EndometriosisEverything You Need to Know About Endometriosis

 March is designated as Endometriosis Awareness Month to increase awareness about this debilitating illness, which can be painful and lead to other health problems including infertility. Learning more about the condition, its symptoms, treatment, and prevention is the first step to awareness.

What is Endometriosis?

Endometriosis occurs when the endometrial tissue which normally grows in a woman’s uterus, starts to grow outside it in the pelvic area. Just like the lining in the uterus, the endometrial tissue can thicken, then break apart, and bleed with a menstrual cycle. The problem is that this tissue cannot flow outward through the cervix, like a period. Instead, this tissue becomes trapped in the pelvic area and can become irritated, develop scar tissue, and cause the organs in the pelvic region to stick together.

What Are the Symptoms of Endometriosis?

The description of endometriosis alone should help you guess that the primary symptom of endometriosis is pelvic pain. This pain can be particularly severe during a menstrual period. Over time, this pain can increase.

Typically, women who suffer from endometriosis experience:

  • Dysmenorrhea, or painful periods that can extend to the lower back and abdomen
  • Excessive bleeding during a menstrual period or even in between
  • Infertility is a potential end result of endometriosis
  • Intercourse pain either during or after 
  • Miscellaneous other symptoms, from diarrhea to constipation, nausea, bloating, and fatigue
  • Painful bowel movements or urination, particularly during a period

The amount of pain does not necessarily correlate with how badly the disease affects the body. Even a small amount of endometrial tissue growing in the wrong place can cause severe pain—but sometimes a woman can have advanced endometriosis with very little pain.

How is Endometriosis Diagnosed?

The doctor diagnoses endometriosis in a multi-step process. First, the patient has a complete examination and history. The doctor will ask for a description of the pain, including its location and when it occurs. The examination itself consists of a pelvic exam where the doctor palpates areas in the abdomen and pelvis.

Endometriosis DiagnosedThe doctor usually conducts an ultrasound, which uses high-frequency sound waves to create images of the organs inside the body to help the doctor see the reproductive area. The patient may also have an MRI, or magnetic resonance imaging, which uses radio waves and magnets to see the tissues and organs in the body.

In some cases, a laparoscopy may also be ordered. This is a short surgical procedure under general anesthesia. During a laparoscopy, the doctor makes a small incision near the naval and inserts a small flexible camera called a laparoscope to look for endometrial tissue outside of the uterus. The surgeon may also take a small sample of the tissue (a biopsy) and send it to the lab for analysis.

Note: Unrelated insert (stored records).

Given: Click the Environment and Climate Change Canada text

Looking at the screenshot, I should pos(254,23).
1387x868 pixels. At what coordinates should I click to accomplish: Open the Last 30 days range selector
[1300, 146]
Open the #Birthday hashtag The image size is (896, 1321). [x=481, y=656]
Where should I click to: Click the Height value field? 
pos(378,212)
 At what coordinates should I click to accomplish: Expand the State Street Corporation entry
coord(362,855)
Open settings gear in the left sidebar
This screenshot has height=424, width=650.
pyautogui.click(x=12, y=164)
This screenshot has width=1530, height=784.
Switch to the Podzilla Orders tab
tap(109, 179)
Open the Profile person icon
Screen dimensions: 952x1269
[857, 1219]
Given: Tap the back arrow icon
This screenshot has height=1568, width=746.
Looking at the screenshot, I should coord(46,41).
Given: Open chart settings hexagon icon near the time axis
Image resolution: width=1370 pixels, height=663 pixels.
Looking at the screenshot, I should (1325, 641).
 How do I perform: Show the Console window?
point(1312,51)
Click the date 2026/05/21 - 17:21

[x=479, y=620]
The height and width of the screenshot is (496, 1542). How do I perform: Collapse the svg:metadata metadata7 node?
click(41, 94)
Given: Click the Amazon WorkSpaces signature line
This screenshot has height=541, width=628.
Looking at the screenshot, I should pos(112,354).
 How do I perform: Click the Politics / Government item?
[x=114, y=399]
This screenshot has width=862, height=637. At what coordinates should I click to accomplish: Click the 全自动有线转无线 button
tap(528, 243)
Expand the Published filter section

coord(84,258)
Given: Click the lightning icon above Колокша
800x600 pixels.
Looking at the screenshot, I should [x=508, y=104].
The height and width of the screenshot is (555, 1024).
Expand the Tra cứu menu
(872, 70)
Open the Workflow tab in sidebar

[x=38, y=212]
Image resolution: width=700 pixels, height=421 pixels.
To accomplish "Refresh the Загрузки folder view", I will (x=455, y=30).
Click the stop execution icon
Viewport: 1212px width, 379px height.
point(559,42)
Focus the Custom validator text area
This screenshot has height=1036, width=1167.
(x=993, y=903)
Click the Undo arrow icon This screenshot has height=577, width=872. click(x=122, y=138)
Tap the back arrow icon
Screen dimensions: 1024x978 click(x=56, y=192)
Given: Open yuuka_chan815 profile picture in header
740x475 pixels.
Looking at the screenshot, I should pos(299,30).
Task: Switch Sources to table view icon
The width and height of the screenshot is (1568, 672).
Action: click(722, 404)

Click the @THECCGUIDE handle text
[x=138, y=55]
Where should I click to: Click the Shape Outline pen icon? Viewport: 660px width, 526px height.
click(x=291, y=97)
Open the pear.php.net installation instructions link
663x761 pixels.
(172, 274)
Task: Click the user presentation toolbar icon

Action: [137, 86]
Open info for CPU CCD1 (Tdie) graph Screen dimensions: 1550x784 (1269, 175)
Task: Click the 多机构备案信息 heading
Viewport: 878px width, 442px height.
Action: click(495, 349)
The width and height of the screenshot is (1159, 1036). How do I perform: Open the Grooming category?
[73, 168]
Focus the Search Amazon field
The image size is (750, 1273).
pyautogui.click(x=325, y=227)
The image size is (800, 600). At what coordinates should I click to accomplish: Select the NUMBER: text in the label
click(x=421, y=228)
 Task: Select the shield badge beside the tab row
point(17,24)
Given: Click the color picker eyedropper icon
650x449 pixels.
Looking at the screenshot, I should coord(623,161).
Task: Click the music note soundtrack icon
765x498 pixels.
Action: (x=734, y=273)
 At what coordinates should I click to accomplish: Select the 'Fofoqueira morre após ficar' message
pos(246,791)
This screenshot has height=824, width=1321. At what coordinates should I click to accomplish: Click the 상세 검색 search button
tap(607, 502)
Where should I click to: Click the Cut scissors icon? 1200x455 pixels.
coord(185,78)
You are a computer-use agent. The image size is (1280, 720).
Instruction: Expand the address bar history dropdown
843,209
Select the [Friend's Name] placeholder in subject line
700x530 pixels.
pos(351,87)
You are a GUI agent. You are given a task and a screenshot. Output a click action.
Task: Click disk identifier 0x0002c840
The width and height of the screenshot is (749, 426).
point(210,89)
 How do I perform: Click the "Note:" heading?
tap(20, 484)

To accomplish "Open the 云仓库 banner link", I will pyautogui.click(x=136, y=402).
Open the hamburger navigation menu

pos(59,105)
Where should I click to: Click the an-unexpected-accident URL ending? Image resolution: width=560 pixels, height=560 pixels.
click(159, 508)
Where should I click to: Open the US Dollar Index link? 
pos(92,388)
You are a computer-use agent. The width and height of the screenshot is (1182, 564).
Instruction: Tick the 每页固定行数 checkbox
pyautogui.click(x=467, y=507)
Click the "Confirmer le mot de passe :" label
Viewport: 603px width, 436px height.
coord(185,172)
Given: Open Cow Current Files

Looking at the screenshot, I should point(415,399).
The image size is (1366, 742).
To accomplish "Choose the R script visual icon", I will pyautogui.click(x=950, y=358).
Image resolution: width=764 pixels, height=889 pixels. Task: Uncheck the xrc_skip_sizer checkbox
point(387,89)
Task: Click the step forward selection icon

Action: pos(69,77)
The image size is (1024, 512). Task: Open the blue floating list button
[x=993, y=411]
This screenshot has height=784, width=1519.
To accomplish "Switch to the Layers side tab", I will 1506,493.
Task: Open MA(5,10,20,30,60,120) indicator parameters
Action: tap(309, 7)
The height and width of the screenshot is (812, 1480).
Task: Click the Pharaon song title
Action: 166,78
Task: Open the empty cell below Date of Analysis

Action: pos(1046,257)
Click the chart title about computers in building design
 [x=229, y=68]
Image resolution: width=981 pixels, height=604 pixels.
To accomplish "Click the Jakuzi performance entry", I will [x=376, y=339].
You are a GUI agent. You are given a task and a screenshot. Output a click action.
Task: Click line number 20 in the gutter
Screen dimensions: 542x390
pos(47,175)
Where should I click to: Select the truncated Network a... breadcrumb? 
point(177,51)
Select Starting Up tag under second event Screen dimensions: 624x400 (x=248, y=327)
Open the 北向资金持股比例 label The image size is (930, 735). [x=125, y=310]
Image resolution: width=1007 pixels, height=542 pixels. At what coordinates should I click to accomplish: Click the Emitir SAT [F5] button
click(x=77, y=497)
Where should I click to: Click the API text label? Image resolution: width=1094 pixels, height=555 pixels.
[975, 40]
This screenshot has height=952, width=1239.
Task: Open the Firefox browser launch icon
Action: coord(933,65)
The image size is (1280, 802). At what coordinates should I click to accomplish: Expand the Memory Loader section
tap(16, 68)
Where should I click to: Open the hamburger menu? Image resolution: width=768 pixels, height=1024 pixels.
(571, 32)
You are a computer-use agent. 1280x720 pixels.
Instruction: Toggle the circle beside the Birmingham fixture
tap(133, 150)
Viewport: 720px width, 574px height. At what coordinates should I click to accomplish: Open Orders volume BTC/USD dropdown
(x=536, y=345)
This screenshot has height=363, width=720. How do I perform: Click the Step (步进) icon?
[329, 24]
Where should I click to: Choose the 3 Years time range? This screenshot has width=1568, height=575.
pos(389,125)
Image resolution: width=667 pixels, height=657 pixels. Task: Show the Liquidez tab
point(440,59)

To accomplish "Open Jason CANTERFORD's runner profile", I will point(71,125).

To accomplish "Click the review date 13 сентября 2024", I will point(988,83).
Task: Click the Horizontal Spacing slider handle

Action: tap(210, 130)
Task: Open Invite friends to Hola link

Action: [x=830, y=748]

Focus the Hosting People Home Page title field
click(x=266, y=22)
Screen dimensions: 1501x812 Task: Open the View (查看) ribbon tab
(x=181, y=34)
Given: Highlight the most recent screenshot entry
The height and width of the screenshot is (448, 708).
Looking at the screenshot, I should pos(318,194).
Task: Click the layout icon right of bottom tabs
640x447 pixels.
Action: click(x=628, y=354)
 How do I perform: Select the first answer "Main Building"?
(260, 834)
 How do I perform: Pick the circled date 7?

However, sometimes endometriosis can be misdiagnosed as other painful pelvic conditions such as fibroids, ovarian cysts, or pelvic inflammatory disease (PID). Since endometriosis can sometimes manifest with symptoms like diarrhea, abdominal cramping, or constipation, it can be confused with irritable bowel syndrome (IBS). Perhaps ironically, IBS can sometimes go along with endometriosis, so sometimes women need treatment for both conditions.

Excision Surgery is the Gold Standard Treatment for Endometriosis. 

Our surgical treatment method is complete excision that still, even today, is very unusual. There are fewer than 25 Gynecologists in the US that do extensive excision surgery for endometriosis. The reasons for this relates very much to history and the advent of laparoscopic technology. From 1900 – 1975, all surgery for endometriosis was through an open incision like that for a hysterectomy. The treatment technique, though, was excision. There are numerous studies during that time period that showed 80+ % long term success for pain relief. This is compared to many laparoscopic cautery studies where long term relief is much less than 50%. There were also many studies that demonstrated an increase in fertility after excision treatment.

We believe a person gets all the endometriosis they are going to have by the mid teens and from there lesions go through their life-cycle and if removed are gone forever. No new disease is forming. What has been observed though by other physicians over time is recurrent pain in patients with endometriosis and when re-operated after a prior cautery procedure, lesions are seen. We see this also in nearly all patients after cautery and laser procedures and there is disease present but it is obvious that some of the disease has been treated before, just not completely. The appropriate word therefore is persistence not recurrence. We therefore feel that excision is curative for endometriosis. Pain could recur but endometriosis would be an unlikely cause of the problem. Hence pain does not equal endometriosis.